Priory House, North Stoke Lane, North Stoke
Priory House, formerly No. 1 Naish’s Cottage, forms part of a row of three Grade II terraced cottages situated along the central road through the North Stoke village conservation area, within the Bath Green Belt and the Cotswolds AONB. Priory House dates to the late 17th/early 18th century, with the other two cottages likely dating to the mid-18th century. To the rear is a two-storey early 19th century Georgian extension in the Gothic style, with some unusual features of specific interest as highlighted in the D&A/Heritage Statement such as an oval window with lead glazing bar details in the shape of a cross.

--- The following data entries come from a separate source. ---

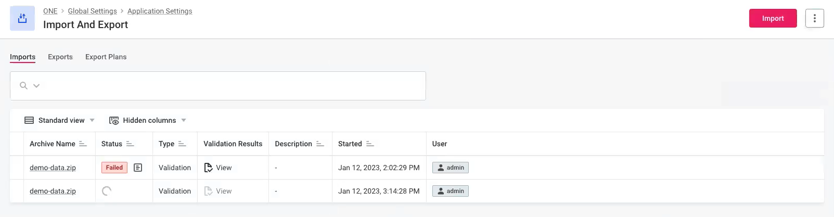Sort by Description column icon
The image size is (834, 217).
pos(320,144)
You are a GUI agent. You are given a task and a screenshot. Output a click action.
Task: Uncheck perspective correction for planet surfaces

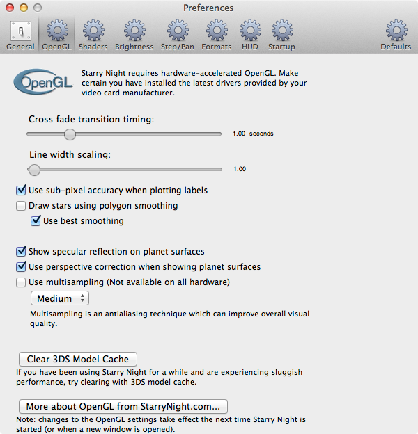point(21,267)
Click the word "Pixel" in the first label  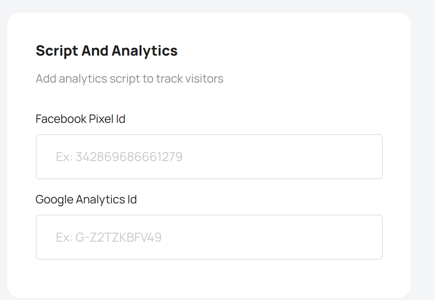101,119
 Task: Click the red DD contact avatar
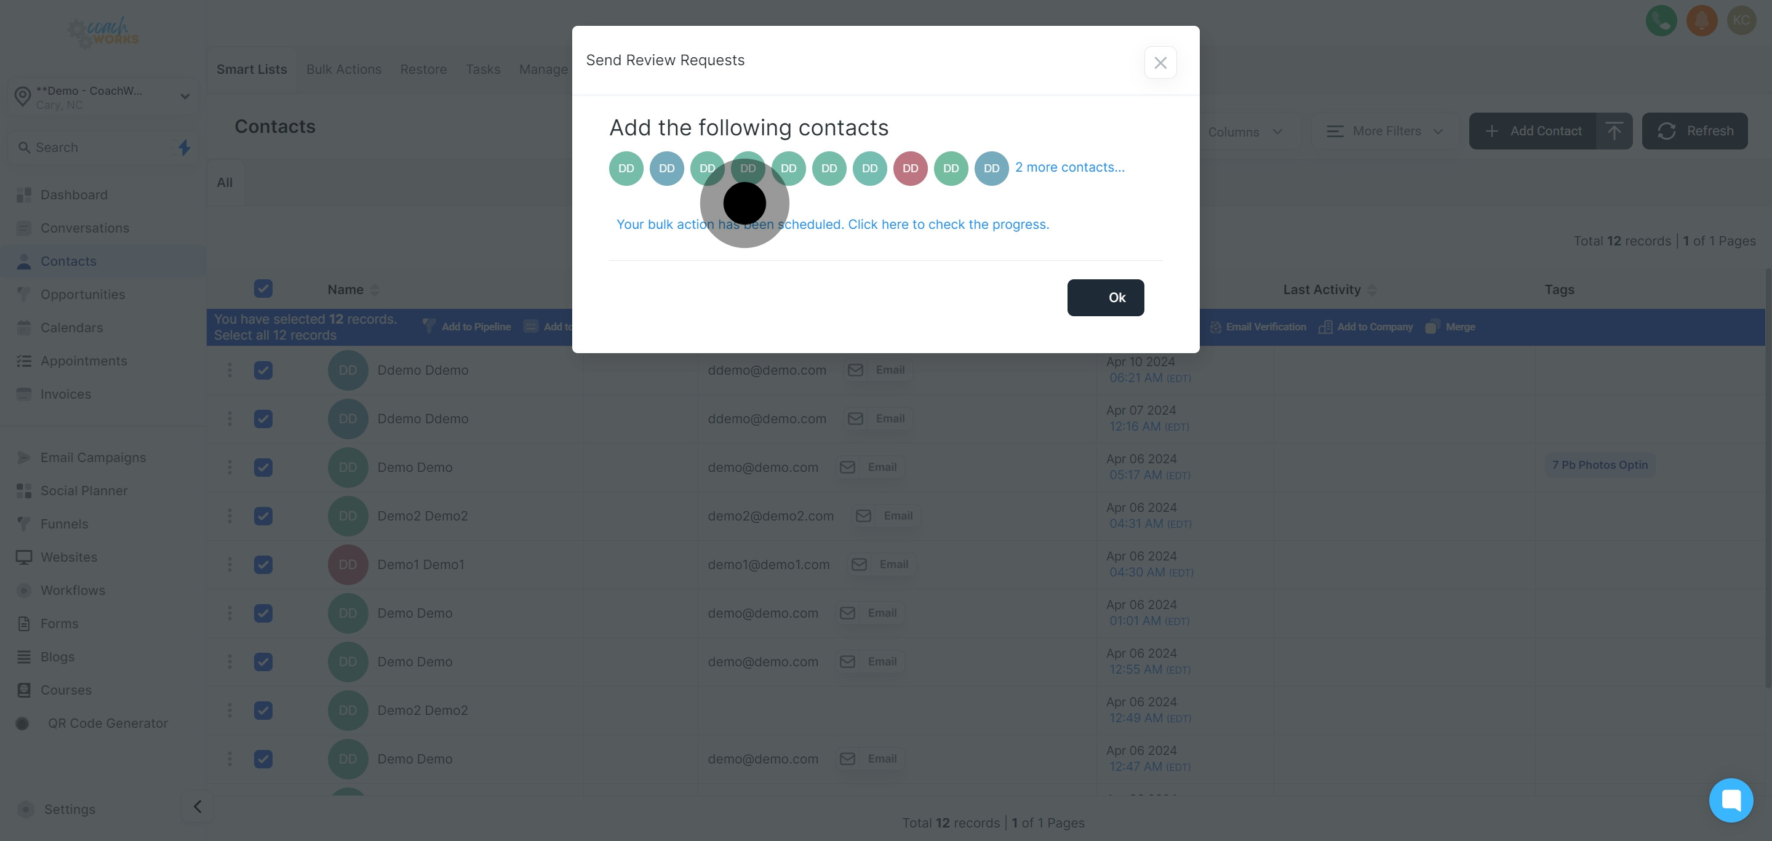910,168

We have no objections to the removal of the existing 21st century low-performance extension.
With regards to the proposed single-storey extension in ashlar and glazing, we feel this could be an acceptable addition which mostly utilises the existing extension’s footprint (with some proposed increase), and the use of glazing will ensure a lighter, more contemporary approach to the rear of a listed building. We would, however, highlight that this extension would completely obscure the first floor bedroom window, whereas the existing extension is situated beneath the sill; we would therefore recommend an extension design which is better tailored to preserve and enhance original features of merit on the main late 17th/early 18th century building body.
However, the Trust feels that the addition of a glazed mezzanine floor will result in direct harm to the appearance of both Grade II Priory House, and the attached Grade II listed cottages. We feel that the height of the mezzanine will challenge the height of the early 19th century extension and close off views of the extension’s currently exposed gable end, whilst obscuring features which the D&A/Heritage Statement highlight as “of high significance and also sensitive to change”, such as the unusual oval window and associated religious stone detailing. Whilst the frameless glass box has been selected to “facilitate views of significant 19th century details”, this will instead close off views of the external walls of the 19th century extension and limit their external readability as part of the building’s original envelope.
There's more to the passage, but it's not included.